At the end of the 'Postscript' to the second edition, Brown becomes rather excited by the idea that women spontaneously threw over the traces of religious constraint in the 1960s, and that this act was feminism. The idea that feminism didn't derive from elite theorists is, of course, demonstrably false, as Brown would surely realise if he stopped to think. But we still want to know why women chose this moment to listen to elite feminists.
Just to illustrate this, a standard story told about the 1960s goes like this. The post-war baby boom combined with the prosperity of the 1960s put money into the hands of a very large number of young people.
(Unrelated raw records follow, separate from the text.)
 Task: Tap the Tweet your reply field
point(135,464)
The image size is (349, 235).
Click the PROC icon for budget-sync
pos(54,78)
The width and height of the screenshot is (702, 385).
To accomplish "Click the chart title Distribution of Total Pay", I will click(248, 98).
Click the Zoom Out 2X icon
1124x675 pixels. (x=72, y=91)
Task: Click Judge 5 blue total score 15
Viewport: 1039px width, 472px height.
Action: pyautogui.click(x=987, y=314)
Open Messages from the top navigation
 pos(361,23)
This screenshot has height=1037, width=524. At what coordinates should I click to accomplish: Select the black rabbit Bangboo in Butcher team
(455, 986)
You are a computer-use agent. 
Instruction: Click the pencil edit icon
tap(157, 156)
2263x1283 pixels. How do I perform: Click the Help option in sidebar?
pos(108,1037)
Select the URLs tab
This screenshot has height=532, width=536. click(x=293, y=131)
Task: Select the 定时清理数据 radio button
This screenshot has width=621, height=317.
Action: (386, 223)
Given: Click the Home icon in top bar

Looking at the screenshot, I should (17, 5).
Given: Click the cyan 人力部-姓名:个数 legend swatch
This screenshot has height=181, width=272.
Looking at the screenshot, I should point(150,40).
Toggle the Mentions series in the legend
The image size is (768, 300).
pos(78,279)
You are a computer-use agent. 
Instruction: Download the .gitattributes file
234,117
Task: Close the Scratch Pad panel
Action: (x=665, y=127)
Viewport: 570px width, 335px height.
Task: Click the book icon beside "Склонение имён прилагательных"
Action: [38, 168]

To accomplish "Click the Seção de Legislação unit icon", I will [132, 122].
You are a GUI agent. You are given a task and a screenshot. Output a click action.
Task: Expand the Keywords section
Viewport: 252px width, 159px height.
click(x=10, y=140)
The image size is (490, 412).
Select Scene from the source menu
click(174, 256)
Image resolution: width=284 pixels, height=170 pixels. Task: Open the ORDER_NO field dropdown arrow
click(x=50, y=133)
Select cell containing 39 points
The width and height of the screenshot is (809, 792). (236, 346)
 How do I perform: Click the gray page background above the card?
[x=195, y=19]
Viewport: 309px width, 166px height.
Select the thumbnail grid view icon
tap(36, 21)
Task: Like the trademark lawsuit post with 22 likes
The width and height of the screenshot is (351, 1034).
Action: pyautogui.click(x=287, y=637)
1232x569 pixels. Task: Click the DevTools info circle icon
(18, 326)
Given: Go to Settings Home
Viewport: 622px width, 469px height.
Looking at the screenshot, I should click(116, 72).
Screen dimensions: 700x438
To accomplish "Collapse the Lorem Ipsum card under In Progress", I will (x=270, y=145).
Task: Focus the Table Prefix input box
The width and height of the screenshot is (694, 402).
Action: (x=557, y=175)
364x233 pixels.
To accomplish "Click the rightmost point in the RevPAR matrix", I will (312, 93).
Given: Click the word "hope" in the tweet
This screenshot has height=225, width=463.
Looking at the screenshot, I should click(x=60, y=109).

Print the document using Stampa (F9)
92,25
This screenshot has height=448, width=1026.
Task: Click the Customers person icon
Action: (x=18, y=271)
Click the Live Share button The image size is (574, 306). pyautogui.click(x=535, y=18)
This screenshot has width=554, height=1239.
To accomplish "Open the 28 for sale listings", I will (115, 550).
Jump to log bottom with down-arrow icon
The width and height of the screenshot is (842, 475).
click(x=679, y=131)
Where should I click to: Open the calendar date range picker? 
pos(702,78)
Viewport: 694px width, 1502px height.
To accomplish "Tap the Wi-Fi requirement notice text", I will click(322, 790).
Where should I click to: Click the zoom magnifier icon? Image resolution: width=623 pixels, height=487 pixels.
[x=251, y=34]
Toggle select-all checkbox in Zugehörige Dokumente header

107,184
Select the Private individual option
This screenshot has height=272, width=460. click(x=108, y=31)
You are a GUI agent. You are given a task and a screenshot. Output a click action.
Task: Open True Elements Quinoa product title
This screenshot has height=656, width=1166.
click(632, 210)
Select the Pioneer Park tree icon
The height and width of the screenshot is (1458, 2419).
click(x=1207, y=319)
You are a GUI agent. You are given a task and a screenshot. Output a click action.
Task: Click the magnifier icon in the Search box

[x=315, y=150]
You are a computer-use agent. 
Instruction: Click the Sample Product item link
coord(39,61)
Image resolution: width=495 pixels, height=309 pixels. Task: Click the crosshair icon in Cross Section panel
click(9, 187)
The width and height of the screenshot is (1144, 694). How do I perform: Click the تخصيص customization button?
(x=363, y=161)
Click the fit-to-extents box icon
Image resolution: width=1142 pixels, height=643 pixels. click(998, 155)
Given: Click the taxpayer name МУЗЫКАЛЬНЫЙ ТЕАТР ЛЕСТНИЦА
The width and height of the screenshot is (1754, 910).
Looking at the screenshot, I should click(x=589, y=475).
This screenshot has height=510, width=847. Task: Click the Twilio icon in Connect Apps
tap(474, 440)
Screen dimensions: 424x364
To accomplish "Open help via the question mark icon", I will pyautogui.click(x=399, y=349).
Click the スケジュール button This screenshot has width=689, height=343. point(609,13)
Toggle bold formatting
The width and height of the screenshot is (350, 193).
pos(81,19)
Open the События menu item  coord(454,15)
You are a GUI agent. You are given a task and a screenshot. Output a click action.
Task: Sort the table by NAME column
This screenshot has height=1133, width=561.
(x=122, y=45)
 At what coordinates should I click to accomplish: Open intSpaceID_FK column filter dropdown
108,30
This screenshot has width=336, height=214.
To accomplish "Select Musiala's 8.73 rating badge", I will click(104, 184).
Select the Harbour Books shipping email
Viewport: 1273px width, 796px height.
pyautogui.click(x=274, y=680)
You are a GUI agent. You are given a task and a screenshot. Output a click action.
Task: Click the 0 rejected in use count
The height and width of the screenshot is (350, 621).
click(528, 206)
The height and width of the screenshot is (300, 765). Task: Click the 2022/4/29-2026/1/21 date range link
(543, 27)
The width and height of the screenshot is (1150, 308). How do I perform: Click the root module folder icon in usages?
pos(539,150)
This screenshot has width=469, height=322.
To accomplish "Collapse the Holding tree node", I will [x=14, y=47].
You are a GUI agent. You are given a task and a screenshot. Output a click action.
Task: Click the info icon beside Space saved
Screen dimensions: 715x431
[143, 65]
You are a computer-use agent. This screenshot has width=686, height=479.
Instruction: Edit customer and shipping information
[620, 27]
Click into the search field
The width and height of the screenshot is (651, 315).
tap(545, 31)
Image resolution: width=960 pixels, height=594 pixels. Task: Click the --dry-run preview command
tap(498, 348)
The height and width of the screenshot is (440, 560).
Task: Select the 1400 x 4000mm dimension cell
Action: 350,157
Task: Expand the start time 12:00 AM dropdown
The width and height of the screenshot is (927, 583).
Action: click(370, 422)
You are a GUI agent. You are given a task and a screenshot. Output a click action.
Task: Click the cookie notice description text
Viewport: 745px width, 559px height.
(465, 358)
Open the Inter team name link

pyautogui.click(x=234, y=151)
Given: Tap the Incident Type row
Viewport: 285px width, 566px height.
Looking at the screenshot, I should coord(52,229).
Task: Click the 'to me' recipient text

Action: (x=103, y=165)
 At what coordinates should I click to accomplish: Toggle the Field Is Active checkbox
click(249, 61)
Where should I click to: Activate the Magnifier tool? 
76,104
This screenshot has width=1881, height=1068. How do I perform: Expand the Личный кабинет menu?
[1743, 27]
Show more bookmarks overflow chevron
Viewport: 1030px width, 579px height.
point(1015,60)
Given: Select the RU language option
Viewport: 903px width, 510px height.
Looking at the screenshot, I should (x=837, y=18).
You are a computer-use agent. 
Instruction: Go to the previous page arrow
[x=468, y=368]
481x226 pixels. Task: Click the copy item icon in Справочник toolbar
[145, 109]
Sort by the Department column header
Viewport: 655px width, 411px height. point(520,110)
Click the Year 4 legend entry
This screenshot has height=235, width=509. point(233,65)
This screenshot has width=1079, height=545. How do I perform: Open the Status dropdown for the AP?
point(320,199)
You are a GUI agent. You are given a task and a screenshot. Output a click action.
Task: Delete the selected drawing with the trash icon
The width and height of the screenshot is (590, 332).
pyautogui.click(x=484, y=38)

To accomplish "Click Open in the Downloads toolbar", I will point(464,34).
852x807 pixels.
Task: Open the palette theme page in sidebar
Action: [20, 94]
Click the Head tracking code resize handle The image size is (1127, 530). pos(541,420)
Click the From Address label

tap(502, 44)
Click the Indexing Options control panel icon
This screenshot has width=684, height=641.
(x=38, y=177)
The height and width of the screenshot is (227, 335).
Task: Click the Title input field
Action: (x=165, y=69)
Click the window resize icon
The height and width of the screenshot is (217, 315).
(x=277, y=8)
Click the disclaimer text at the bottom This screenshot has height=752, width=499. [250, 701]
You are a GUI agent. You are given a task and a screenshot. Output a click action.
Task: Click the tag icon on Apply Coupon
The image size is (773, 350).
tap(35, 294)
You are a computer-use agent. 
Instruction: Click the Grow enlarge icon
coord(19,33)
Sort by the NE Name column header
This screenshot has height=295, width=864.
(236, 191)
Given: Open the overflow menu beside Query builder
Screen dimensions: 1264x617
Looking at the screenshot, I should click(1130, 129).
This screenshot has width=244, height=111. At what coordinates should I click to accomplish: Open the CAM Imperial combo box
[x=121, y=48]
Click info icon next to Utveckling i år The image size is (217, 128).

This, combined with modern means of communication (radio and television), and products (popular music, manufactured clothing, cars, etc. etc.) created for the first time a market made up of the monied young, with all the advertisers and producers wanting to promote themselves in this new market. This meant that young people no longer entered adulthood impecunious and numerically insignificant, with the high-status, desirable things in their lives being the things which their parents had developed and held dear. The young people of the 1960s didn't need to grow up: they didn't need to imitate their parents. This made rebellion, and subsequent social transformation, possible.
If true - and I think there is a good deal of truth in it - this still isn't the whole story. It tells us how a space opened up for rebellion and change, but these factors didn't necessitate it, and nor did they determine the form it would take. Callum Brown has nothing to say to help us here, or on the earlier transformation at the beginning of his period. With the help of other authors, I think I can fill in some of the gaps.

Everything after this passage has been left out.